▸ Provided passage:
****************

Poland, during the World War II, was invaded with 2/3rds being taken by the Germans and 1/3rd being taken by Russia.
Auschwitz originally was conceived as a detention centre for the many Polish citizens arrested after Germany annexed the country in 1939. These detainees included anti-Nazi activists, politicians, resistance members and luminaries from the cultural and scientific communities. Their punishment was to be taken from society and be used as slave labour.
It was established in June 1940 at a Polish Army Barracks in Oswiecim and took the German name of Auschwitz. Upon entry to the camp, you pass through a gate with the words “Arbeit macht frei” atop which translates as “Work will set you free”. It was here where they were kept, but they worked outside the camp at factories – the Germans received a fee for providing labour.
The Nazis believed that Germans were superior to all other races. They detested Jews, democracy, communists, Gypsies, Jehovah Witnesses, homosexuals and other groups too. As their power grew, they started cleansing their world of these enemies of the Nazi state and used camps like Auschwitz for that purpose. It changed from being a detention camp to being an extermination or death camp.
However, not all those arriving at Auschwitz were immediately exterminated. Those deemed fit to work were employed as slave labour in the production of munitions, synthetic rubber and other products considered essential to Germany’s efforts in World War II.
The conditions were cramped and prisoners were dying from over working, starvation, heat, cold, unsanitary conditions, lack of protection against the elements and sickness. Some prisoners were also subjected to barbaric medical experiments led by Josef Mengele.

****************

▸ Data entries:
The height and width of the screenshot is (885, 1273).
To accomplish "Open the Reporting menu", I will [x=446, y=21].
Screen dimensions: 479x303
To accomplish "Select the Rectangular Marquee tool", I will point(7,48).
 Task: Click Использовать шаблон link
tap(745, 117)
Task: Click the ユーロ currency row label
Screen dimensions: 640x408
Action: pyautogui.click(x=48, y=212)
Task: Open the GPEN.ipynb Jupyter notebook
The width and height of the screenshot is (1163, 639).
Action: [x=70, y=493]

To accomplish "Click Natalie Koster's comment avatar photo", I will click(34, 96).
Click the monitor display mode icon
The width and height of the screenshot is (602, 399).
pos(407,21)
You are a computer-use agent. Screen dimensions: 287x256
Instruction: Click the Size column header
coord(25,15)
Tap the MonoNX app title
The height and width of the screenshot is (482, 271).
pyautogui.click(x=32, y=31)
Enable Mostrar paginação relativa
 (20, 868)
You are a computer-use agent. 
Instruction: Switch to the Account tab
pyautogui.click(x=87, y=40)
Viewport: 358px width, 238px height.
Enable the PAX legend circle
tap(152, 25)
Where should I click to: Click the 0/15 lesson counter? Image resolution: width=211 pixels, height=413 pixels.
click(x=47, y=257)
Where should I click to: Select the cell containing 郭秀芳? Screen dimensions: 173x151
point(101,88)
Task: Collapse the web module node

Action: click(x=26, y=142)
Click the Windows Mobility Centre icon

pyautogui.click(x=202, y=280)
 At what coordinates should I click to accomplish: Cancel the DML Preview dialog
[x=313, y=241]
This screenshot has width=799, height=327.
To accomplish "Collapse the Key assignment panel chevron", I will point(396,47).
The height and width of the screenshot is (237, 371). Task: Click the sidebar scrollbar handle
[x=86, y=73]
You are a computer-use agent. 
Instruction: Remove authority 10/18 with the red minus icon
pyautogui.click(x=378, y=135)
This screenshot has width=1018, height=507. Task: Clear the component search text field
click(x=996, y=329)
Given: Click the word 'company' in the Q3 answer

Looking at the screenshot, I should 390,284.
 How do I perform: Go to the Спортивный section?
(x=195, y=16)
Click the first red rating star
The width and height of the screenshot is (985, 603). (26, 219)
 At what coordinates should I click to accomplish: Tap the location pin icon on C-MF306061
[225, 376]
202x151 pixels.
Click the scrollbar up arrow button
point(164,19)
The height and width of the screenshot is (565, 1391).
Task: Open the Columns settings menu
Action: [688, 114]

****************

▸ What to produce: According to the text on Auschwitz, in what month and year was the camp established?

▸ Answer to this exercise: June 1940